BEGIN Excerpted passage

What amazes me most is that my borderline-senile, sincerely-warped, questionably-motivated brain can always come up with yet another thought-provoking (?) tale that somehow ties us all to what some call “America’s High Water Mark”, November 22, 1963, the day John Kennedy died.

Have you ever had one of those things where somebody from your past just gets in your mind, and you keep thinkin’ about ‘em, and thinkin’ about ‘em? Well, I’ve been thinkin’ about this old girlfriend of mine. Actually, she was my first real girlfriend. I mean, I was really smitten with her, and all that good stuff.

Her name was Monica Jeckle. Monica was a lovely, young fraulein from Berlin.

Actually all the guys in the University of Texas at Austin (Right where it’s always been.) Art Department were smitten with Monica (All the straight guys, that is.). We also had Farrah Fawcett to ogle at. But, Farrah though she was a movie star, or somethin’, and didn’t respond often (Besides, she preferred older men.). We’d all be oglin’ Farrah, till Monica’s tall frame came through the door, nose high in the air. Then, we’d quickly forget Farrah and start oglin’ Monica. Actually, I ended up marryin’ the very best lookin’ woman in the University of Texas at Austin Art Department, Cissy Bond (Really!), a long time later. But, that’s quite a whole, long other story.

Monica, as I said, was a foreigner. Her mother was a German Jew, and her father was a Nazi SS Trooper. ‘Kind of dysfunctional family. We shot her daddy in the war, and her mother escaped with Monica, to the American lines. Later, her mom married an American army sergeant, and lived unhappily ever after, on the outskirts of south Austin.

END Excerpted passage
BEGIN Data block

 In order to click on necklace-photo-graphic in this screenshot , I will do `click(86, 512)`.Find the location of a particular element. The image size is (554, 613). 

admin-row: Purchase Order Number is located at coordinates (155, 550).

END Data block

• [The task]:
In the reminiscence about Monica Jeckle, what city was she from?

• [Reply to the task]:
Berlin